Encontram-se pela Filmin ainda "Sem Essa, Aranha" e "Copacabana Mon Amour", ambos de 1970, e "Nem Tudo É Verdade", de 1986, com foco no cinema do realizador e ator Orson Welles (1915-1985). Esse estudo cheio de ironia sobre as influências wellesianas na arte passou pela Berlinale, no fim década de 1980, levando a arte de Sganzerla a um dos maiores festivais do planeta, realizado na Alemanha.

Apaixonado por "O Bandido da Luz Vermelha", o crítico e curador suíço Giona A. Nazzaro - que há cinco anos remodelou o Festival de Locarno fazendo do evento um dos mais prestigiados fóruns de imagem do planeta - foi um dos maiores responsáveis pelo resgate recente do olhar de Sganzerla Atlântico afora. Segundo ele, o diretor brasileiro de SC e radicado entre São Paulo e o Rio de Janeiro é um estandarte da inquietude mais demiúrgica que o Brasil conheceu nas telas, a partir dos anos 1960:

"Se Sgarnzerla tivesse nascido na França, ou na Itália, ele seria reverenciado como um gigante entre os realizadores de seu tempo", disse Giona, quando exibiu "Documentário" (1966) e "Abismu" em terras helvéticas.

Vanguardista para as plateias que o viram na estreia, "O Bandido da Luz Vermelha" pode ser acessado em perímetro brasileiro via Itaú Cultural Play. Sua narrativa é conduzida pela voz de interlocutores radiofônicos que anunciam o noticiário policial.

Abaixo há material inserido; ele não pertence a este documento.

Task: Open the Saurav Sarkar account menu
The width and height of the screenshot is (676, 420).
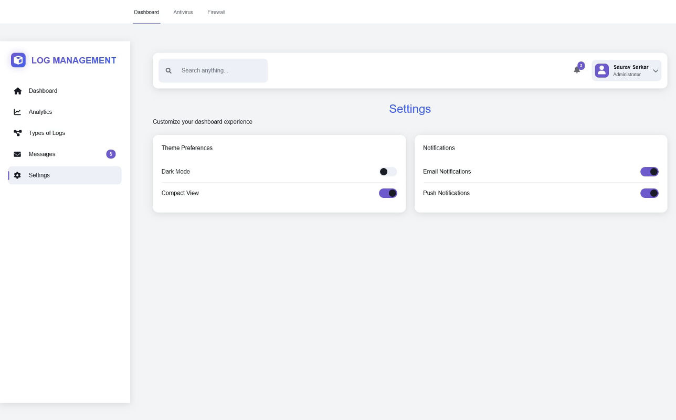Action: click(x=630, y=67)
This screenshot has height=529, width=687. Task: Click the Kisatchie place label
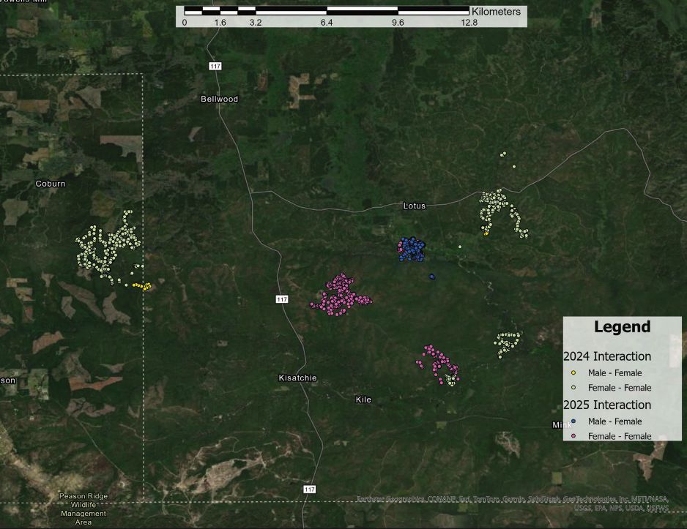pos(297,378)
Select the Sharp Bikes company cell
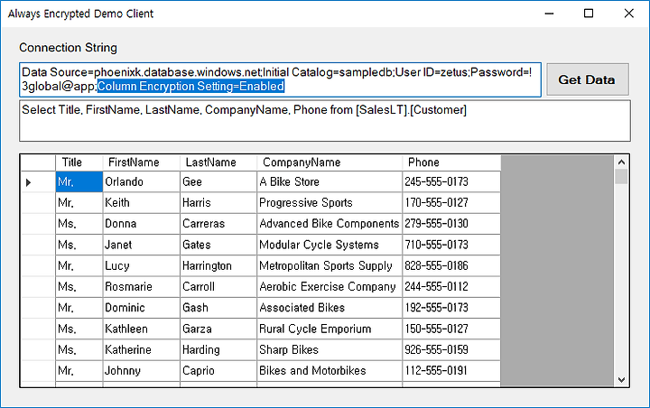Viewport: 650px width, 408px height. pyautogui.click(x=330, y=350)
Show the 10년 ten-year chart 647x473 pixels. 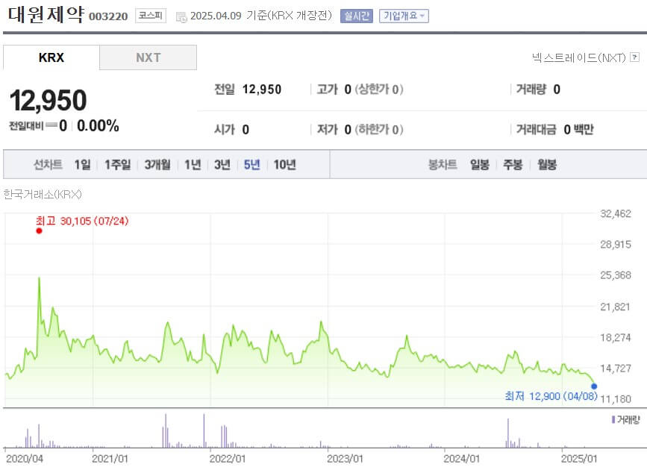283,164
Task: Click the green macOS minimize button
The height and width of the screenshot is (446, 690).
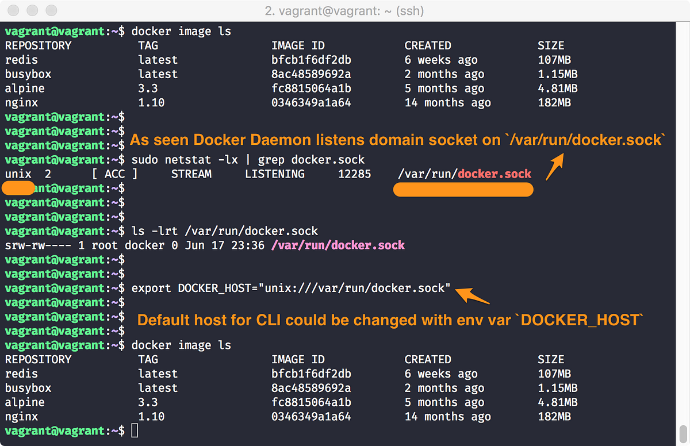Action: tap(51, 10)
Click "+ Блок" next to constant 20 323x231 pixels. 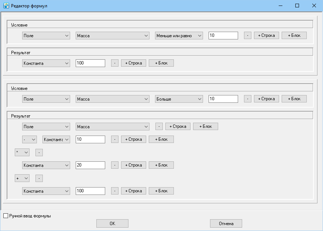tap(161, 165)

Embrenhados pelas ruas da Boca do Lixo, o Quadrilátero do Pecado, autoridades se empenham na captura do criminoso do título (vivido por Paulo Villaça), um marginal bárbaro e temido pelas famílias de bem. Enquanto isso, Luz narra a sua escalada na senda do crime e reflete sobre a existência.

Quem zapear o site Porta Curtas vai encontrar joias de Sganzerla: "HQ", de 1969, lá intitulado "Histórias em Quadrinhos"; "Brasil" (1981); e "A Linguagem de Orson Welles", de 1990. No Embaúba Play, rola ver imagens do jovem Rogério e de La Ignez em "Extratos", de Sinai Sganzerla. Lá se encontra ainda "Luz na Trevas" (2010), sequência tardia de "O Bandido", com Ney Matogrosso no elenco.

Na Prime Video da Amazon, é possível ver "Mulher Oceano" (2020), dirigido por Djin Sganzlera, que ao lado da irmã e da mãe mantém em curso uma estética de coragem.